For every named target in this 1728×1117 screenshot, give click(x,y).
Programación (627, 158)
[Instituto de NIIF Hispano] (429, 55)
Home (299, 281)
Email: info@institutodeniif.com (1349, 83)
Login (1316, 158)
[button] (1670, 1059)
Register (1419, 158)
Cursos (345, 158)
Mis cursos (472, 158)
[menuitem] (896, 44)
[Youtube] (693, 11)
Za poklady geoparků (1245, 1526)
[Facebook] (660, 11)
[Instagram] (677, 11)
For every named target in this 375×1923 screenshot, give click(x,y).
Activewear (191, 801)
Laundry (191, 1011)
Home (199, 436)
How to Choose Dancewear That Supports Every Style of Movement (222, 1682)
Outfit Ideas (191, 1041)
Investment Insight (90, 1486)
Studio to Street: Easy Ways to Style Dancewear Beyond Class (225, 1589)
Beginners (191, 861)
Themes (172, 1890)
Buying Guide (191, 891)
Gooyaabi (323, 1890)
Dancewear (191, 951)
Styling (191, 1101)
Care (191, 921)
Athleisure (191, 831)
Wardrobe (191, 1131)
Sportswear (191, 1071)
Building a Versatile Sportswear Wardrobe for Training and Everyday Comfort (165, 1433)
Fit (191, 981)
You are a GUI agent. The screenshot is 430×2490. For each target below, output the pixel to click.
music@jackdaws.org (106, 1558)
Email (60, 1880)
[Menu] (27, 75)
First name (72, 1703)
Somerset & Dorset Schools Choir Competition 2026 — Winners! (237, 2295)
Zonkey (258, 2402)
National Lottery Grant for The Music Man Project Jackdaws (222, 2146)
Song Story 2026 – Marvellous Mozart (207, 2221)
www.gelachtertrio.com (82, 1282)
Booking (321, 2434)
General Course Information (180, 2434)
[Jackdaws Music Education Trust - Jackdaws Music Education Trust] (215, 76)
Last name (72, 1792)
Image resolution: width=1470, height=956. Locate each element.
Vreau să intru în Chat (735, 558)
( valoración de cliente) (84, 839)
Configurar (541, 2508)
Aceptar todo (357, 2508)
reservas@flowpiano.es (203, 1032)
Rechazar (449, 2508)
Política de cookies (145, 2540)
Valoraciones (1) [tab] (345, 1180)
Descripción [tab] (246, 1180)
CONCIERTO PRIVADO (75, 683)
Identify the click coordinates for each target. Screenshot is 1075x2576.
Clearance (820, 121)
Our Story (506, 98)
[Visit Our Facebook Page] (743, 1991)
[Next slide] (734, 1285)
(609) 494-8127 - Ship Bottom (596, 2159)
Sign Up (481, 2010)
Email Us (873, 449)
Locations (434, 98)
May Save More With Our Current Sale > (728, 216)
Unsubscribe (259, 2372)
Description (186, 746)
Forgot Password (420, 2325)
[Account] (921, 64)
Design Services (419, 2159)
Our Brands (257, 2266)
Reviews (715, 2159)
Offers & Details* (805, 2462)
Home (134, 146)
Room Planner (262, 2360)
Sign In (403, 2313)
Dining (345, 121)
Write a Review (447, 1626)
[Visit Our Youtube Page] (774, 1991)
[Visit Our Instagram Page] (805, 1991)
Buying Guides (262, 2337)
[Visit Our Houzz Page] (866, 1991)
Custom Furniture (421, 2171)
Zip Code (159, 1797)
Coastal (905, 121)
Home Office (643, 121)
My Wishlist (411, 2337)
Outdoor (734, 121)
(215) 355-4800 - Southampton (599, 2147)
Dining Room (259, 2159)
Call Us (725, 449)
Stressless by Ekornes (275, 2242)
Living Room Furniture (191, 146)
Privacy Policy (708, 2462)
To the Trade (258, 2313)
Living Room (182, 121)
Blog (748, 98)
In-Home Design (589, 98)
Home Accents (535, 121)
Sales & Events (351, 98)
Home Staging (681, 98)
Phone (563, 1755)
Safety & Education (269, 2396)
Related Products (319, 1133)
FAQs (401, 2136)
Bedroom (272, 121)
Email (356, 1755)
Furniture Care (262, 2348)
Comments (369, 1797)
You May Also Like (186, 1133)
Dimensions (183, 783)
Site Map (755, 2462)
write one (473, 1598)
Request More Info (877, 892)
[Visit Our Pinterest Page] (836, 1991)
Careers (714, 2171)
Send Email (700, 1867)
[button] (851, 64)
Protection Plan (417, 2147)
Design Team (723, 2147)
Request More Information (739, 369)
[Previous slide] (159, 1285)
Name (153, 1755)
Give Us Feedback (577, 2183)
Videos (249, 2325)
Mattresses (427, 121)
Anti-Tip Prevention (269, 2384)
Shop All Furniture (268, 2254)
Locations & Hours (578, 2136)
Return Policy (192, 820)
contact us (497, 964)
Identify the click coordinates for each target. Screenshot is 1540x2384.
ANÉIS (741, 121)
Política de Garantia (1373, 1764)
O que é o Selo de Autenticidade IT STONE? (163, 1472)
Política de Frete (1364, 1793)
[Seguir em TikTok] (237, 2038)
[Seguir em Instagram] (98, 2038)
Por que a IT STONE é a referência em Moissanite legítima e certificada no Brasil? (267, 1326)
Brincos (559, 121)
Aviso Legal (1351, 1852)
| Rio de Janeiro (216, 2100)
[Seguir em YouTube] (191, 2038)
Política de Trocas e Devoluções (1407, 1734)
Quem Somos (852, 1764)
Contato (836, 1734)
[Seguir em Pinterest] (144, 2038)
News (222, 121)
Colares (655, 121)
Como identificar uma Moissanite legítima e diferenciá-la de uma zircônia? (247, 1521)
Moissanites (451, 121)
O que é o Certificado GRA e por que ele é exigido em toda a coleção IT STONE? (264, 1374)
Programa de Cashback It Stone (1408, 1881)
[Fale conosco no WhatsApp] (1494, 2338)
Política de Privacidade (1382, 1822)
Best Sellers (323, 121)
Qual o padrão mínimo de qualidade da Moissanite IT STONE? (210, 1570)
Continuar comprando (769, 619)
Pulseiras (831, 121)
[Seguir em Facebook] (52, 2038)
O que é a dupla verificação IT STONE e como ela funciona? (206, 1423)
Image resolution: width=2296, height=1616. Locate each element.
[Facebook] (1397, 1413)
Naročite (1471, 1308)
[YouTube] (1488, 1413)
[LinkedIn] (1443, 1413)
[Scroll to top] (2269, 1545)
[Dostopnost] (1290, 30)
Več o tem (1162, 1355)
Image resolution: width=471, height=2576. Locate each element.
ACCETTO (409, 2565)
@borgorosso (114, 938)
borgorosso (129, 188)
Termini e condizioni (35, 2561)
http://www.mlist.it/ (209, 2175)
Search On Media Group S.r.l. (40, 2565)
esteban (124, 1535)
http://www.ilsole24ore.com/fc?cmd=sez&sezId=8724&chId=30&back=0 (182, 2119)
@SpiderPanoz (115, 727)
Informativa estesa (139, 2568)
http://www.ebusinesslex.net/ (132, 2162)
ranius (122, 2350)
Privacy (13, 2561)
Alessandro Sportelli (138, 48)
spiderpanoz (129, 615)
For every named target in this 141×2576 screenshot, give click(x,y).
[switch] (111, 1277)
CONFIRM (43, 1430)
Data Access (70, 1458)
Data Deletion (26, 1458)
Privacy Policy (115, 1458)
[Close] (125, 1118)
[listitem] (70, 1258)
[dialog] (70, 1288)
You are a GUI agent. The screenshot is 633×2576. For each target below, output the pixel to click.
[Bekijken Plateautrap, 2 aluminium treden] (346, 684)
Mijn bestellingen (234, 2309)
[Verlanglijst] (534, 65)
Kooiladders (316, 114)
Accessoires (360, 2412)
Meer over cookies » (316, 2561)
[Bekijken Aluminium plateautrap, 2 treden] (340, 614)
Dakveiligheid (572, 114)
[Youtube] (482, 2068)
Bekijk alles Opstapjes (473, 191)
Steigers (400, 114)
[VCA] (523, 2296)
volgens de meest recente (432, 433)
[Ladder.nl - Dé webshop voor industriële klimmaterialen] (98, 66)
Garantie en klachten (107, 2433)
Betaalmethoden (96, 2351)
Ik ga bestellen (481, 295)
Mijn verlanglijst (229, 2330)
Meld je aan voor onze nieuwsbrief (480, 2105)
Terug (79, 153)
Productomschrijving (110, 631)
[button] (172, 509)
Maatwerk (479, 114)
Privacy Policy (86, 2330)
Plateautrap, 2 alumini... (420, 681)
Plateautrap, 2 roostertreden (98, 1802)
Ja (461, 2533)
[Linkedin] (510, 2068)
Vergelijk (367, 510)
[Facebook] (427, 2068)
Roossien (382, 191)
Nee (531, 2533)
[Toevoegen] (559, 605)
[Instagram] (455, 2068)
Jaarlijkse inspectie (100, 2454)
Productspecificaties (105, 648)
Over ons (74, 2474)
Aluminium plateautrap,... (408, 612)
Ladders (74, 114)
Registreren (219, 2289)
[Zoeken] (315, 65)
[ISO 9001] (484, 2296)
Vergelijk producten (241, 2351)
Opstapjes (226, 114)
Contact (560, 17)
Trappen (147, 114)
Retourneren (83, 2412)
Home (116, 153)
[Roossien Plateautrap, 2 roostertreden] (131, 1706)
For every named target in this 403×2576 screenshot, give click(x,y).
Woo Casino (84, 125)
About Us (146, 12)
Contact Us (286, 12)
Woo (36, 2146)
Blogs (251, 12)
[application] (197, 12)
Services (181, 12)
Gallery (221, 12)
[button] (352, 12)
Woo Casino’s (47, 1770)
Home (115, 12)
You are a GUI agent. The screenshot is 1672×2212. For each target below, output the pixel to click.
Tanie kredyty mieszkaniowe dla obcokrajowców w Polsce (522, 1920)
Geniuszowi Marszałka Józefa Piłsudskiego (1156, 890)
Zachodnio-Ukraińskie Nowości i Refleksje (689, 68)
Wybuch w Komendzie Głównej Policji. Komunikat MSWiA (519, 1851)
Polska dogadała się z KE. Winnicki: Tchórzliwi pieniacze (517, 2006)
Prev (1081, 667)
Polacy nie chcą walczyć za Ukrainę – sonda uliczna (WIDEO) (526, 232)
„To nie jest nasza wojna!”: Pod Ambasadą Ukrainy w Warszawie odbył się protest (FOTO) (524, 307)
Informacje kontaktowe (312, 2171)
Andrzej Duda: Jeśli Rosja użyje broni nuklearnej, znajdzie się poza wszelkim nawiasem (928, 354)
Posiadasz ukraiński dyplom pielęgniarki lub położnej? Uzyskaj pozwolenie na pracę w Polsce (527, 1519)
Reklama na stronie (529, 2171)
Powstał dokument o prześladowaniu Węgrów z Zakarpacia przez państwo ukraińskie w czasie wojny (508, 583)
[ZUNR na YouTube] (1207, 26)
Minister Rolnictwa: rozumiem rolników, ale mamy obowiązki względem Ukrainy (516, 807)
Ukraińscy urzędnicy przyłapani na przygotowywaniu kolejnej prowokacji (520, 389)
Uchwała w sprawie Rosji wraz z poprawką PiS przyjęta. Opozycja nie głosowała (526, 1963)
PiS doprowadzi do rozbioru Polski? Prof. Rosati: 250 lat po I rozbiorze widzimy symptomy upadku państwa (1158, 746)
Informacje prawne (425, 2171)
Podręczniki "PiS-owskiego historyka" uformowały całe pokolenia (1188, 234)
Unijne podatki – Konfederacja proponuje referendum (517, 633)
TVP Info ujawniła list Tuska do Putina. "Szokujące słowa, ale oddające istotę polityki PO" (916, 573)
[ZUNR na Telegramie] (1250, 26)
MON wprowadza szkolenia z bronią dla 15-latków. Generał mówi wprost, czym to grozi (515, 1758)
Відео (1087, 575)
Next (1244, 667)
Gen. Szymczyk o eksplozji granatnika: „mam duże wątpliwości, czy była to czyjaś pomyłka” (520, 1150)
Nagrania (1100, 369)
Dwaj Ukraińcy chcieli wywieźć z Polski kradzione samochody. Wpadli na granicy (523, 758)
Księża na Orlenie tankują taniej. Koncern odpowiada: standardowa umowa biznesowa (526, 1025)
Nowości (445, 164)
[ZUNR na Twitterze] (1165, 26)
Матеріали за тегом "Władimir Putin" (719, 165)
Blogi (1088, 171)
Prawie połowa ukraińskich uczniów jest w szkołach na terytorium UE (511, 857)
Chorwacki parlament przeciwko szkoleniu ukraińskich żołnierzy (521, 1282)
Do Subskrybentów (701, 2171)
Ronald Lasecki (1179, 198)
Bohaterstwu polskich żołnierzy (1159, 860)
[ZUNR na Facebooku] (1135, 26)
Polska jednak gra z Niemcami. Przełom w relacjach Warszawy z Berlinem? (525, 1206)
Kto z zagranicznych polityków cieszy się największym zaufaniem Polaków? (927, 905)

__THE TASK__
Among the entries above, the lines between the ones containing "Sign In (403, 2313)" and "You May Also Like (186, 1133)", inclusive, are to be transcribed exactly. No other line is to be given.

__RESULT OF THIS EXERCISE__
Sign In (403, 2313)
Dining (345, 121)
Write a Review (447, 1626)
[Visit Our Youtube Page] (774, 1991)
[Visit Our Instagram Page] (805, 1991)
Buying Guides (262, 2337)
[Visit Our Houzz Page] (866, 1991)
Custom Furniture (421, 2171)
Zip Code (159, 1797)
Coastal (905, 121)
Home Office (643, 121)
My Wishlist (411, 2337)
Outdoor (734, 121)
(215) 355-4800 - Southampton (599, 2147)
Dining Room (259, 2159)
Call Us (725, 449)
Stressless by Ekornes (275, 2242)
Living Room Furniture (191, 146)
Privacy Policy (708, 2462)
To the Trade (258, 2313)
Living Room (182, 121)
Blog (748, 98)
In-Home Design (589, 98)
Home Accents (535, 121)
Sales & Events (351, 98)
Home Staging (681, 98)
Phone (563, 1755)
Safety & Education (269, 2396)
Related Products (319, 1133)
FAQs (401, 2136)
Bedroom (272, 121)
Email (356, 1755)
Furniture Care (262, 2348)
Comments (369, 1797)
You May Also Like (186, 1133)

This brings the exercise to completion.